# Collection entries
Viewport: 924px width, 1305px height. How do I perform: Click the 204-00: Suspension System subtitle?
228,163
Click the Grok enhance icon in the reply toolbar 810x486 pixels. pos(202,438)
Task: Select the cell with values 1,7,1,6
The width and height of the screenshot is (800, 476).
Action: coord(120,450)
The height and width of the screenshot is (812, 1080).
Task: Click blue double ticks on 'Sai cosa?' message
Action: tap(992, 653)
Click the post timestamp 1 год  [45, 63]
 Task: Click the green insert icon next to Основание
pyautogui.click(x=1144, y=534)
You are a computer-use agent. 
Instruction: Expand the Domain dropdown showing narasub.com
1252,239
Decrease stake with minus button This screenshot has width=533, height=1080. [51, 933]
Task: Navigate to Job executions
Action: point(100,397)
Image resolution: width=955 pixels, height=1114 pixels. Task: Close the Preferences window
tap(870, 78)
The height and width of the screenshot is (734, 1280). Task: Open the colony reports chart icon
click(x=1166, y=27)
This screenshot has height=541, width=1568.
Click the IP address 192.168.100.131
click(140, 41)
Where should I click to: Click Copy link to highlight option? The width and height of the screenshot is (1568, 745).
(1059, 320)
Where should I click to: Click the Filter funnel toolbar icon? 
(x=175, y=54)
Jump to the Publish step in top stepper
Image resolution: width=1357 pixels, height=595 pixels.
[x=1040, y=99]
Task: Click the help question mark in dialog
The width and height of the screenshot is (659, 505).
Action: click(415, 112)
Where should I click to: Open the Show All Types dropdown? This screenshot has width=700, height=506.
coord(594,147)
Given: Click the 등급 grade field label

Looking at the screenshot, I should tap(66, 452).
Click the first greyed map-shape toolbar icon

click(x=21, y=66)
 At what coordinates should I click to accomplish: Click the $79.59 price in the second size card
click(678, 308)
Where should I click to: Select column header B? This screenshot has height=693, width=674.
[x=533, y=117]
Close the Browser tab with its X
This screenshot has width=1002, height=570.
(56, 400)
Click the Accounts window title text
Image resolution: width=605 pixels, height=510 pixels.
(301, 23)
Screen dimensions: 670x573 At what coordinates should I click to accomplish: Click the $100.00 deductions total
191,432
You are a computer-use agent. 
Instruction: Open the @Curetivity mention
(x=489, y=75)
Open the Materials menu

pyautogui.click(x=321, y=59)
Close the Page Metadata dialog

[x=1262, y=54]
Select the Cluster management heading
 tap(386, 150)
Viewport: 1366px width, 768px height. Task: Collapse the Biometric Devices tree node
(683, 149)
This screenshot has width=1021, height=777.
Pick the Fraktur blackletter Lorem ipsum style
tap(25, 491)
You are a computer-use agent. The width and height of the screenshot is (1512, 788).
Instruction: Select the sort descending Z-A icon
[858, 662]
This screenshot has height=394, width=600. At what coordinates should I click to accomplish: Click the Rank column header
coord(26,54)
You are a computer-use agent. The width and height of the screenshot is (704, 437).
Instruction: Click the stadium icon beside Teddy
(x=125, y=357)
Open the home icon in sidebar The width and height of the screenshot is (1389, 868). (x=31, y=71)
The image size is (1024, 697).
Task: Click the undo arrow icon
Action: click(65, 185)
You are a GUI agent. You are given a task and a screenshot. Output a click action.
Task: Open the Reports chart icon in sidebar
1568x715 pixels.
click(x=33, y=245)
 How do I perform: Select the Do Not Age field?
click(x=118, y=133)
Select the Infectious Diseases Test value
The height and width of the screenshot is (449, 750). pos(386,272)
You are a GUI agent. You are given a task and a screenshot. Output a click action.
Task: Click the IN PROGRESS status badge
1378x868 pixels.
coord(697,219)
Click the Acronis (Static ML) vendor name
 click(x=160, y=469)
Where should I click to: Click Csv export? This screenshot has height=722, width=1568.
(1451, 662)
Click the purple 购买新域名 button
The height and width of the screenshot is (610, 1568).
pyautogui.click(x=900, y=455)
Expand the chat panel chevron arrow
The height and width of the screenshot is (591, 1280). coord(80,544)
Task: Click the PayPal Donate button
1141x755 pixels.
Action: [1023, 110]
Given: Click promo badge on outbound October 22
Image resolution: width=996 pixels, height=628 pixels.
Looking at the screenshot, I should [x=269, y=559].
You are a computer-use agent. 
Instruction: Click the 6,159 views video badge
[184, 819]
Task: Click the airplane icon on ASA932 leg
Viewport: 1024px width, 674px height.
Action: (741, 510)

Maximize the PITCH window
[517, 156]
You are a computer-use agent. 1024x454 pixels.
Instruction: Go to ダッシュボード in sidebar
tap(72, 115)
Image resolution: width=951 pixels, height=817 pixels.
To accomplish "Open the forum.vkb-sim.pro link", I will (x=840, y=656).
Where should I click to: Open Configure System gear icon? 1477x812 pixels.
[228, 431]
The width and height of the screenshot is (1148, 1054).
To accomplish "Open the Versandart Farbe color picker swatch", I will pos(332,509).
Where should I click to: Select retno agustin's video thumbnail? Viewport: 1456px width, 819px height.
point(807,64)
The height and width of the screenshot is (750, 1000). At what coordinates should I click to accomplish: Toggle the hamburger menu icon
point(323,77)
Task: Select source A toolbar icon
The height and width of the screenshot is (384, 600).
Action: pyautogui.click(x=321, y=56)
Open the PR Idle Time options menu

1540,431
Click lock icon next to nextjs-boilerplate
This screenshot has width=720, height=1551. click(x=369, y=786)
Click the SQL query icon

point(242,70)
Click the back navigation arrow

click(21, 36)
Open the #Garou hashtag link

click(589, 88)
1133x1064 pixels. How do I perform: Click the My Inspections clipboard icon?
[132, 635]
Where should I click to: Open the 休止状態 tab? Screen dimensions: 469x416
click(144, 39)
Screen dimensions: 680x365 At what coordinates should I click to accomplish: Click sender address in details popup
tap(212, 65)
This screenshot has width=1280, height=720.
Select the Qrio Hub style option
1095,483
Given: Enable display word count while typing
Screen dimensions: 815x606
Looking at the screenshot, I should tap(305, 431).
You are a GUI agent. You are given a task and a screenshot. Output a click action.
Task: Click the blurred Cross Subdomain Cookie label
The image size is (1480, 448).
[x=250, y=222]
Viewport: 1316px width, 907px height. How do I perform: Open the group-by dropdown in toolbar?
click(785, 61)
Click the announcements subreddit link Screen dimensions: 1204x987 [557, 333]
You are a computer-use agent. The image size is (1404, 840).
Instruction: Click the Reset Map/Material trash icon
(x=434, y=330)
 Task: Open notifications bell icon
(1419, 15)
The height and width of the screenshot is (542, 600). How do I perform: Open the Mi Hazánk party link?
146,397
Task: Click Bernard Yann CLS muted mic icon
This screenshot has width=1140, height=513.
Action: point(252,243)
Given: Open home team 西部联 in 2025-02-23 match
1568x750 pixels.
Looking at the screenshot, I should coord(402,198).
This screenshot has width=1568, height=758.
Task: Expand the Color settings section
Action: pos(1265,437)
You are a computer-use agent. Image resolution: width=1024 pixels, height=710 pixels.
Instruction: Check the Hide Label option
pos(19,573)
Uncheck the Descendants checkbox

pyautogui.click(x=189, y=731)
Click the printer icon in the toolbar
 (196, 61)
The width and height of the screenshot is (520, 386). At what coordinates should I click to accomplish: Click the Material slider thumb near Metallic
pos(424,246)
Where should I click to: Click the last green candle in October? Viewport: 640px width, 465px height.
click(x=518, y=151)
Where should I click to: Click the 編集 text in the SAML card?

# DO THIS
Arrange as a JSON list of strings the lines from the one containing "Uncheck the Descendants checkbox" through the end of the records, one string per line and blank lines left out.

# WORKED SOLUTION
[
  "Uncheck the Descendants checkbox",
  "pyautogui.click(x=189, y=731)",
  "Click the printer icon in the toolbar",
  " (196, 61)",
  "The width and height of the screenshot is (520, 386). At what coordinates should I click to accomplish: Click the Material slider thumb near Metallic",
  "pos(424,246)",
  "Where should I click to: Click the last green candle in October? Viewport: 640px width, 465px height.",
  "click(x=518, y=151)",
  "Where should I click to: Click the 編集 text in the SAML card?"
]